Obama intenta maquillar su caos bélico en Irak con la reconquista de Mosul, bastión yihadista del Estado Islámico y ciudad estratégica para las líneas de suministro del califato                                                                                                        

Las fuerzas iraquíes avanzan en el este de Mosul. La campaña ha cumplido ocho semanas y a pesar de los avances del Ejército iraquí, los milicianos continúan dominando tres cuartas partes de la ciudad, donde todavía viven alrededor de un millón de personas en pésimas condiciones humanitarias. Pero la información sobre la última batalla del Nobel de la Paz fluye con cuentagotas.

Obama intenta redimir su absoluto fracaso en Irak con un golpe de efecto: la toma de Mosul. La ciudad, minada calle por calle y defendida por los cuerpos de élite del Estado Islámico, se prepara para una carnicería. Niños, mujeres y ancianos son utilizados como escudos humanos para frenar la invasión de las milicias kurdas y lo que queda del ejército iraquí, dirigidos ambos desde el Pentágono. Soldados de Estados Unidos esperan agazapados en tierra de nadie la orden para entrar en combate si la cosa se complica. Iraquíes y kurdos darán la cara, avanzarán primero y asumirán, por tanto, el grueso de las bajas.
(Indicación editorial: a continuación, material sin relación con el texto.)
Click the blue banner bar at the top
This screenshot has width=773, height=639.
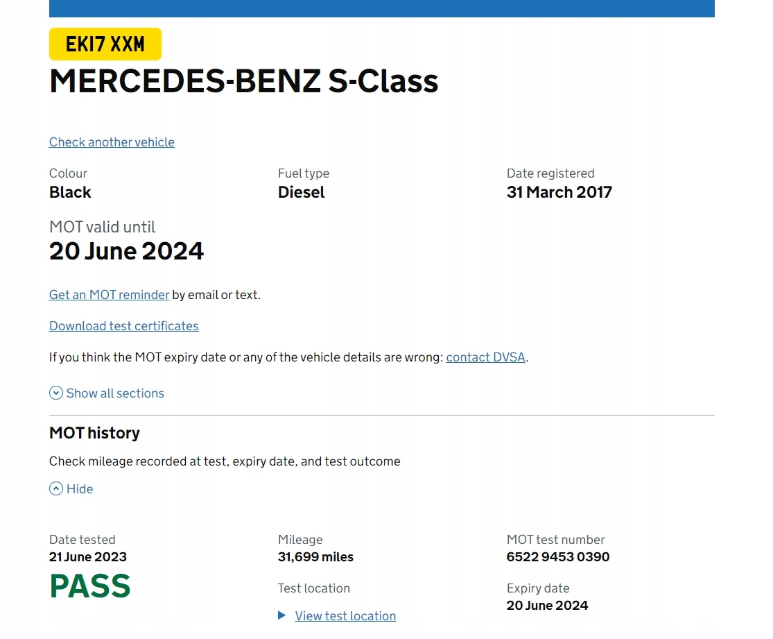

Como explican los pocos corresponsales destinados en la zona, los líderes del Estado Islámico llevan meses preparando la defensa de la ciudad. Se sabe que han construido una red de túneles en la que han instalado su cuartel general, emulando en cierta forma algunas de las estrategias utilizadas por Sadam en la Guerra del Golfo. También han cavado zanjas para inundarlas de petróleo e incendiarlas durante el avance de las tropas iraquíes. La reconquista de Mosul se libra metro a metro y las previsiones apuntan a que las víctimas mortales se contarán por centenares.

Analistas internacionales temen que el ejercito iraquí, controlado por la dirigencia chií, aproveche la toma de Mosul para cometer crímenes de guerra contra la población civil, de mayoría suní
La operación tiene otro objetivo: capturar al califa Al Bagdadi

La región de Nínive, donde se ubica Mosul, es de mayoría suní y las tropas iraquíes, al igual que el Gobierno de Bagdad, son de mayoría chií, por lo que algunos analistas no descartan que puedan cometerse abusos y crímenes de guerra contra la población civil. Un detalle que parece no preocupar a las huestes de Obama, más interesadas en cerrar las profundas heridas entre kurdos e iraquíes para que ambas milicias puedan trabajar de forma conjunta en una operación bélica de alto riesgo para Estados Unidos, que necesita de forma urgente una victoria que debilite la autoestima del Estado Islámico y frene su aura de ejército invencible que tantos éxitos le ha dado en sus campañas de captación ‘online’.

La operación tiene otro objetivo: Abu Bakr al Bagdadi. Este ‘superhéroe’ del Estado Islámico se ha convertido en el trofeo de caza más buscado por los generales del Pentágono y su captura se antoja una misión imposible. De perder Mosul, el Estado Islámico sufriría el más duro golpe de los últimos tiempos, aunque aún conserva el control de Racca, verdadera capital del califato. Obama, decidido a salir de la Casa Blanca por la puerta grande, intentará con la toma de Mosul maquillar su errática campaña contra el terrorismo islámico con un golpe de efecto sobre la bocina.

Pero la victoria se retrasa. El avance está siendo más lento de lo esperado porque los soldados iraquíes están teniendo grandes dificultades a la hora de hacer frente a las defensas yihadistas. Las fuerzas iraquíes han tomado el este de Mosul y han destruido tres fábricas de armamento del Estado Islámico. Pero las tropas del EI están defendiendo sus posiciones mediante el uso de coches bomba, francotiradores, escudos humanos, minas, explosivos trampa y atentados suicidas. El reloj corre en contra de Obama, que anhela despedirse con una gran noticia que no llega.